The overall aim of the project is to detail how ‘gender’ and ‘sexuality’, as two salient social variables, are managed in the context of the ESL classroom in Poland, i.e. ESL materials, the process of reviewing learning materials by the Ministry of Education, and the situated practice of ESL learning (both students’ and teachers’ perspectives). Therefore, the project will investigate how ‘gender’ and ‘sexuality’ are portrayed in the ESL coursebook texts and images, negotiated in the teacher-student interactions and addressed by educational policy makers. To this end an interdisciplinary methodological framework drawing on the state-of-the-art approaches to linguistic analysis will be used (including Focus Groups for data collection, and Critical Discourse Analysis with Corpus Linguistics, and Multimodal Discourse Analysis).

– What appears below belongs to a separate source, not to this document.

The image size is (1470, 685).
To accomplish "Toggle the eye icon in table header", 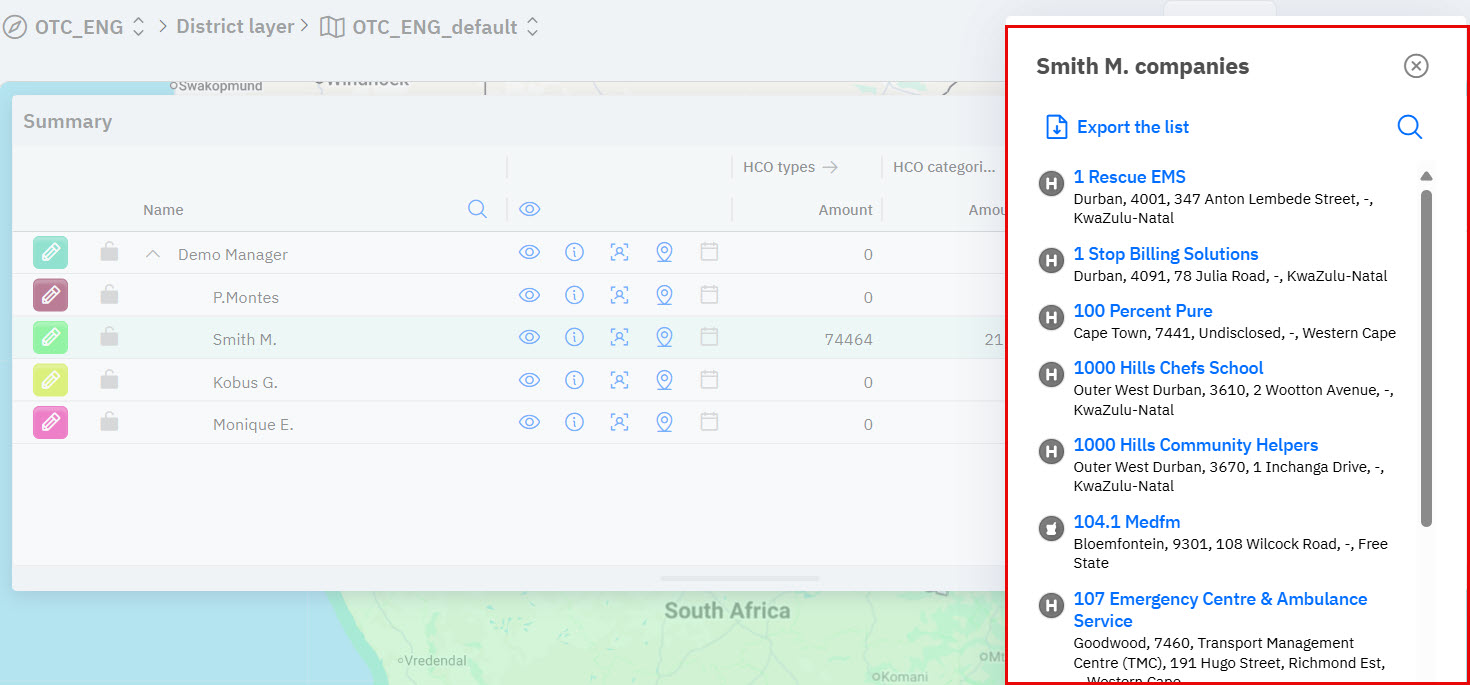I will [529, 209].
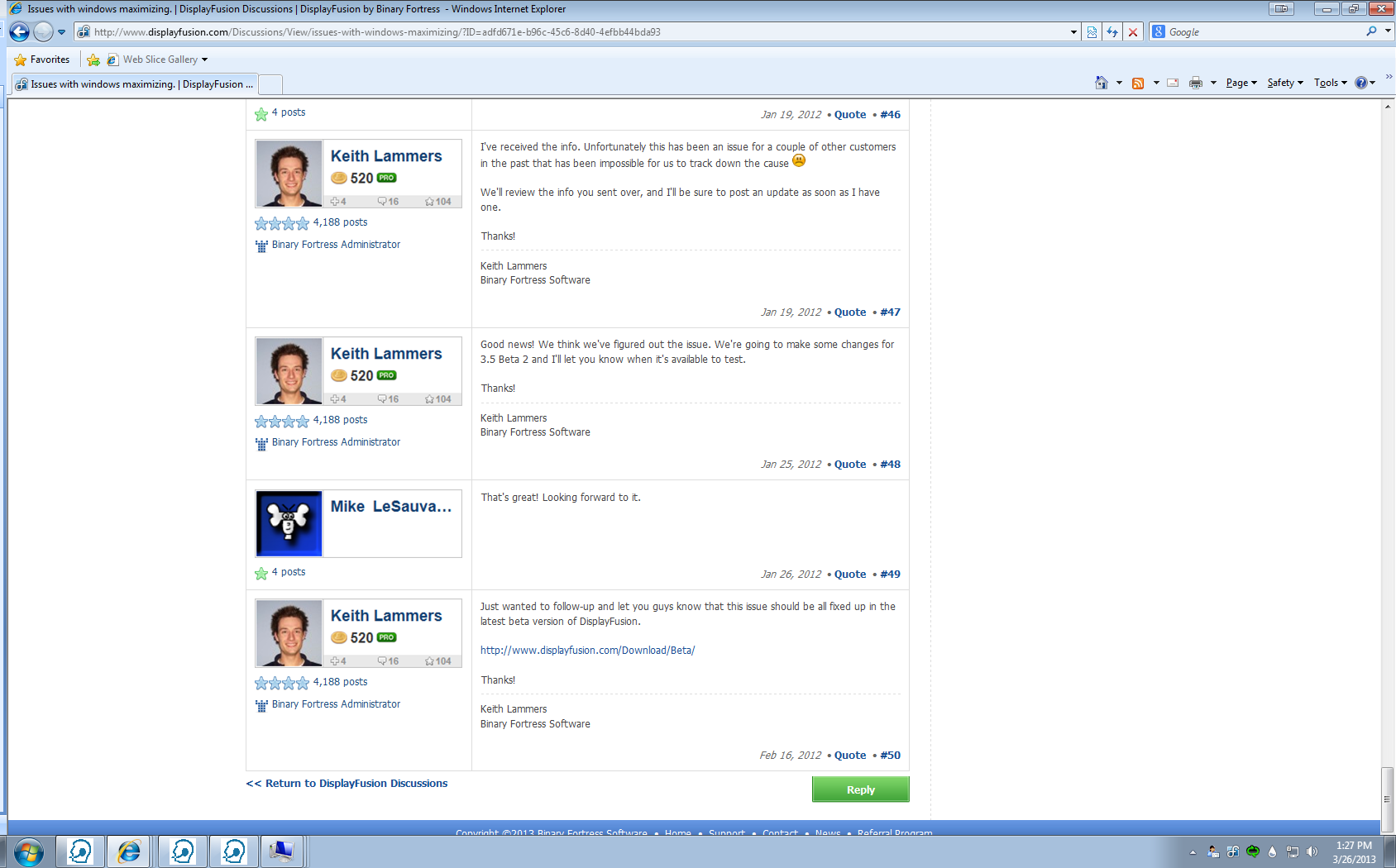Click the Refresh icon beside address bar
1396x868 pixels.
(1112, 32)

We seek to answe the following research questions: 

The proposed study seeks to address the following research questions:

1) (a) How is gender and sexuality portrayed in ESL materials? (i) textbooks, (ii) dictionaries, (iii) curricula?

1) (b) How are the materials (i) and (ii) consumed in classroom talk?

2) How is gender and sexuality manifested in teacher-student and student-student interactions?

3) How does students’ experiences and identities relate to the content of ESL materials? (high school and university level) What are students’ and teachers’ attitudes towards these portrayals/constructions?

4) What is Ministry of Education coursebooks reviewers’ awareness level of gender- and sexuality-related issues in curricula and coursebooks? (is there any attention paid to this aspect of ESL materials at all?)